Michelson Diagnostics announces successful OCT imaging of oral cancer
25 January 2008
UK optical imaging company Michelson Diagnostics Ltd
(MDL) has announced successful initial results from clinical testing, on
oral cancer tissue, of its groundbreaking optical coherence tomography (OCT)
imaging technology by partner University College Hospital, London (UCH).
The tests, performed by UCH scientists on cancerous and suspected cancerous
human oral issue, were designed to establish the potential for MDL’s optical
imaging technology to revolutionise head and neck cancer diagnosis and
treatment. The tests involved comparing images taken by the MDL scanner of
the tissue samples, with histopathology images analyzed by trained
"We are very excited about the breakthrough in image quality
that this system offers," said Mr Colin Hopper, Senior Maxillofacial Surgeon
"OCT could revolutionise the surveillance of pre-cancers in the mouth and
eliminate the waiting time for biopsy results. It should also minimise
surgery through improved disease mapping. This will provide cost- effective
treatments with improved cure rates.”
In the tests, 25 oral tissue samples
were collected from 14 patients of the UCH National Medical Laser Centre.

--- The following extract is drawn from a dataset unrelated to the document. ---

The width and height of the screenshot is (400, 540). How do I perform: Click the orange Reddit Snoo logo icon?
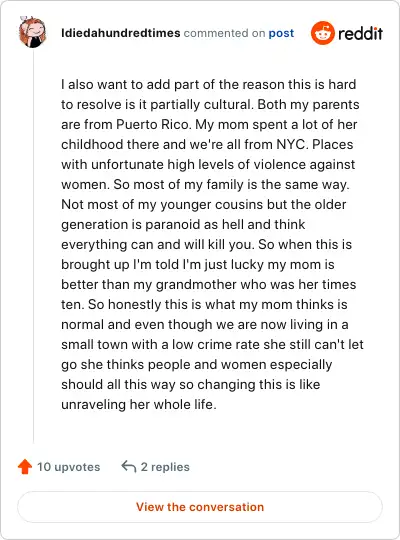point(323,33)

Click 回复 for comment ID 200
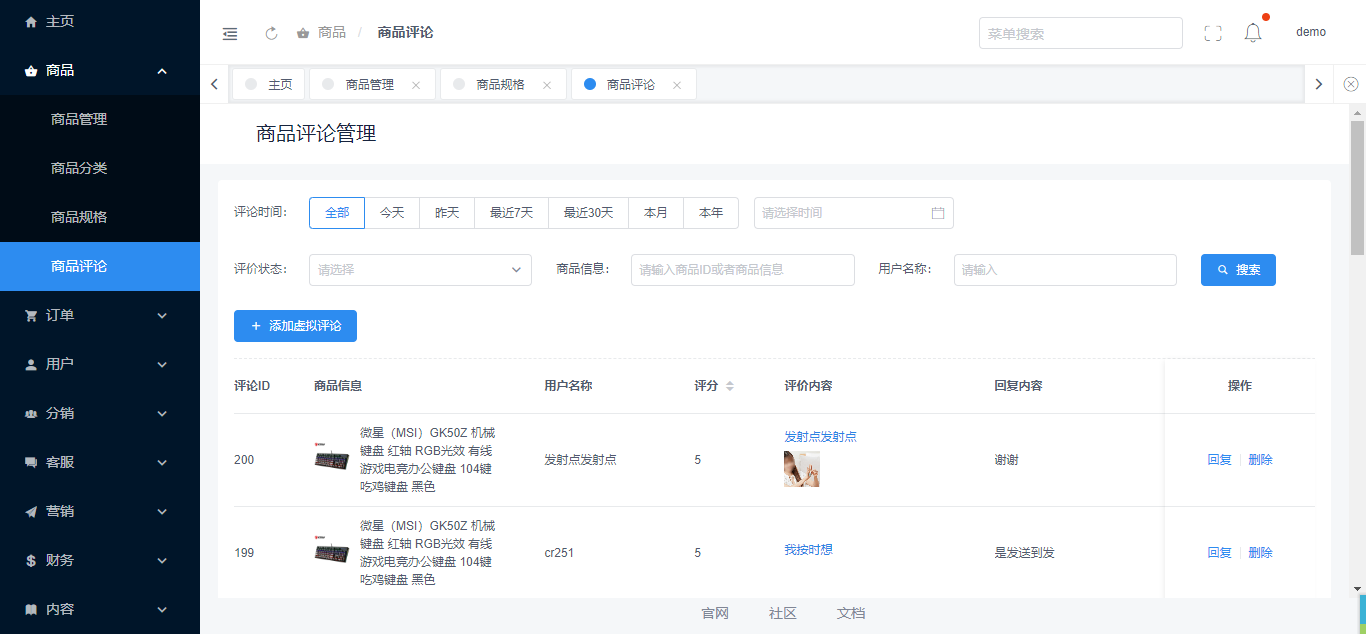click(1219, 460)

The samples were scanned with the MDL OCT imaging system and then prepared
for analysis by Pathologist Dr Brendan Conn.
Clinical Research Fellow Mr Waseem Jerjes said, “The histopathology
results showed that it is possible to identify surface structures such as
keratin and epithelial layers, the epidermal–dermal junction and areas of
cellular crowding, as well as any pathological changes that occur at that
level; this is very exciting, this method seems to hold great promises for
early in vivo tumour diagnosis.”
The company’s optical probe technology
provides sub-surface OCT images for research applications in cancer surgery
guidance, surveillance and diagnosis.
Figure 1. OCT image of oral cancer tissue, taken with EX1301
OCT scanner, showing dorsum of tongue - hyperplasia. The area in the box
shows mild thickening of the surface keratin and prominent thickening of the
basement membrane and corium consistent with some of the features of
submucous fibrosis. Images courtesy of University College Hospital, London.